Acknowledged the exposed endpoints, and committed to immediate remediation. Strix verified the fix before publishing on May 3, 2026, 152 days after initial disclosure.
The regulatory consequences of this exposure may extend far beyond a patch. Under DFARS 252.204-7012, any DoD contractor handling Controlled Unclassified Information (CUI) is legally required to report cyber incidents to the Department of Defense within 72 hours of discovery via the DIBNet portal.
A reportable incident includes any unauthorized access to systems storing CUI, precisely what this exposure represents. DFARS compliance mandates that contractors implement all 110 security controls outlined in NIST SP 800-171, which explicitly requires robust access control mechanisms for systems processing defense information.
Non-compliance can trigger withheld contract payments, contract termination, and permanent debarment from federal contracting. Schemata’s platform, which operated without meaningful API authorization for at least 5 months while under active DoD contracts, constitutes a textbook violation of these foundational security obligations.

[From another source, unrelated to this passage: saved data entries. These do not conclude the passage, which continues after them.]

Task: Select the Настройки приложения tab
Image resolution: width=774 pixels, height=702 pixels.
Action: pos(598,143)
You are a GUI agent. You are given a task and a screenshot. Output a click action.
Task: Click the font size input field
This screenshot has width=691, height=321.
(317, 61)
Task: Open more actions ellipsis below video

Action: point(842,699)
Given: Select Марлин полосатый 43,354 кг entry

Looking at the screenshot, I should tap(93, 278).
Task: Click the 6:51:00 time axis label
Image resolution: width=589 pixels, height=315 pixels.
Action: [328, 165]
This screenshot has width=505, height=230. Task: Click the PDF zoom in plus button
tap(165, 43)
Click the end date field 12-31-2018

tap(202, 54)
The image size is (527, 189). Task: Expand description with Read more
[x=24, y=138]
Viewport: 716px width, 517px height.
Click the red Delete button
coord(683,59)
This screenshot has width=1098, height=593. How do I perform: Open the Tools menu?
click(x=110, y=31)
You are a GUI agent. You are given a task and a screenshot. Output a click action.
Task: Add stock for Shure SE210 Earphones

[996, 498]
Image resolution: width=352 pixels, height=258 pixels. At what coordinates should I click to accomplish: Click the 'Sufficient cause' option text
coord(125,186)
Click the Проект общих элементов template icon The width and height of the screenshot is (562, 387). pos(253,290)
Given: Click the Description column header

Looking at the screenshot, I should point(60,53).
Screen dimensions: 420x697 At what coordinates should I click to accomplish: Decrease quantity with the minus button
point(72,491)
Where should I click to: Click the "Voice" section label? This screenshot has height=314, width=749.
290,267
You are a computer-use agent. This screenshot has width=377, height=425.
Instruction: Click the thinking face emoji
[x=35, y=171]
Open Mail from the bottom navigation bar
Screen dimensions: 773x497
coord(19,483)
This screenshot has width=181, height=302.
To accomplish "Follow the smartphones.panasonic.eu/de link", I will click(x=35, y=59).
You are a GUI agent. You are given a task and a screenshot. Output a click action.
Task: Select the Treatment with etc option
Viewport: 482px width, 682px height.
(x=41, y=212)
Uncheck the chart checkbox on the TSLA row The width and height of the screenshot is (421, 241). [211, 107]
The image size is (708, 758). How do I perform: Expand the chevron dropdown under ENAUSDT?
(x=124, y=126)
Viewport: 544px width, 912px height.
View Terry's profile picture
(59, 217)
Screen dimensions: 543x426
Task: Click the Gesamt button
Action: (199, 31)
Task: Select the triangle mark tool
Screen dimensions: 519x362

The Cybersecurity Maturity Model Certification (CMMC) framework, now phasing into all DoD solicitations through 2026, further requires that contractors demonstrate verifiable, auditable access control practices. A platform serving military training data with zero API authorization would fail even the most basic CMMC Level 1 requirements.
This incident is a sector-wide warning. Any organization holding DoD contracts must treat API authorization as a non-negotiable security baseline, not an afterthought. Continuous, automated authorization testing, especially against multi-tenant environments, must be standard practice before adversaries conduct it independently.
Schemata customers and partners in the defense space should formally request from Schemata: what data was accessible, for how long, whether access logs were reviewed for suspicious activity, and whether affected service members and stakeholders were notified.
Organizations building software for government customers must also establish open, credible vulnerability disclosure channels; ignoring a security researcher is not a neutral act; it is a decision that leaves users exposed for months.
FAQ
Q1: What is a multi-tenant authorization vulnerability?
It is a flaw in which an authenticated user from one tenant can access another tenant’s data due to missing or improperly enforced API permission checks.
Q2: What data was exposed in the Schemata breach?
U.S. service member names, emails, military base locations, course enrollments, and confidential military training manuals with direct AWS S3 document links were all accessible.
Q3: What are DFARS 252.204-7012 requirements for DoD contractors?
DFARS mandates DoD contractors handling CUI implement NIST SP 800-171 controls and report any cyber incidents within 72 hours of discovery through the DIBNet portal.
Q4: How was the Schemata vulnerability discovered?
Strix’s open-source autonomous AI hacking agent mapped the API surface using a low-privilege account and replayed high-value endpoints, revealing zero tenant isolation without any advanced exploitation.